Write out the listing below exactly, and omit any images you find in it.
:: Extracted material ::
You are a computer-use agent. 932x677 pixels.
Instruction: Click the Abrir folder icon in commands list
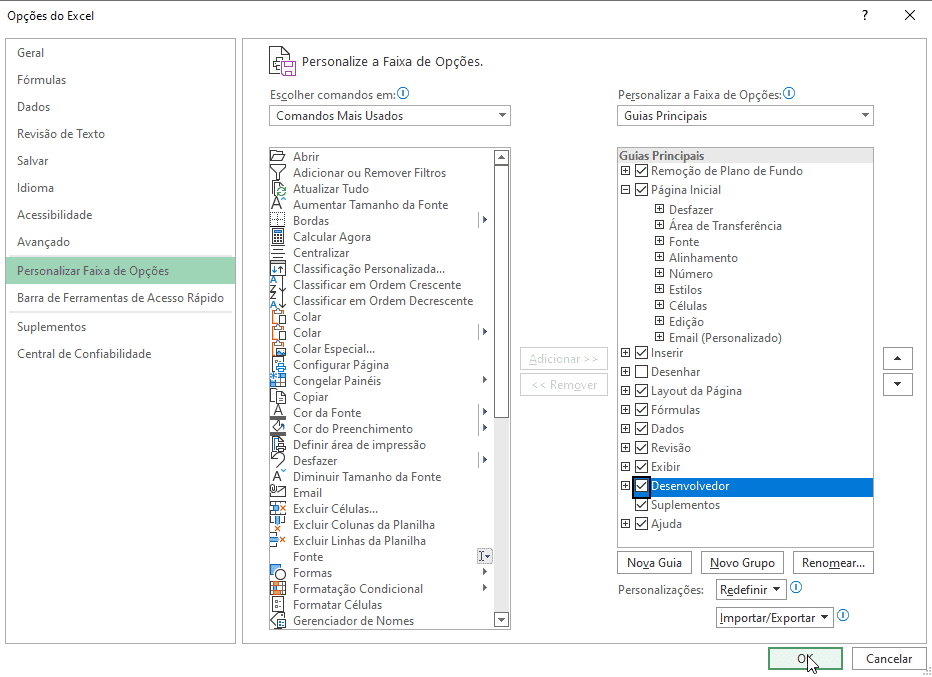click(x=278, y=157)
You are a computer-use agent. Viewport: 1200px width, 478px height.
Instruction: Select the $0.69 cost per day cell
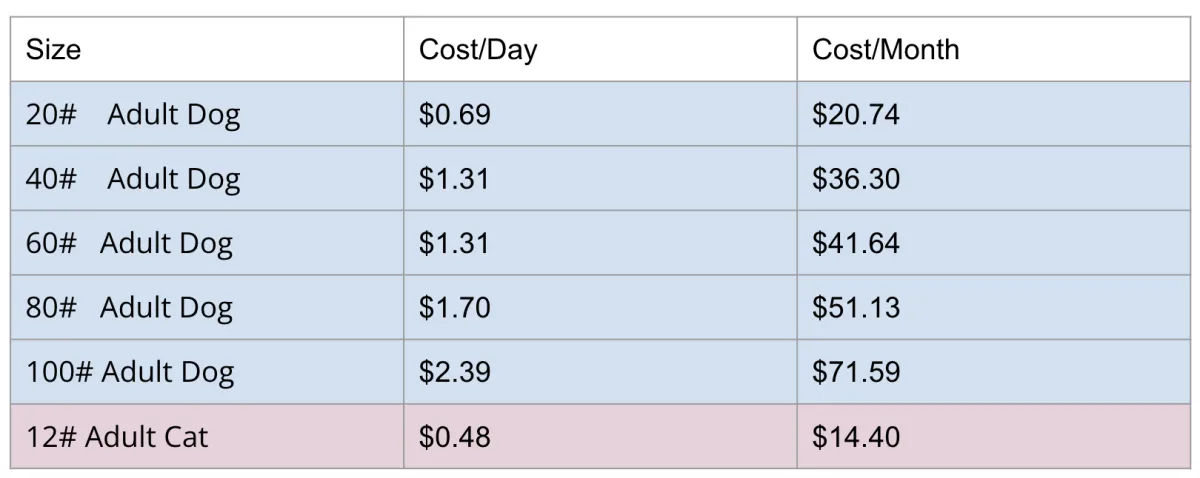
:::
● **Result of this task**:
You are a computer-use agent. 932x677 pixels.
Instruction: Click the Abrir folder icon in commands list
click(x=278, y=157)
You are a computer-use agent. Viewport: 1200px width, 478px height.
Instruction: Select the $0.69 cost per day cell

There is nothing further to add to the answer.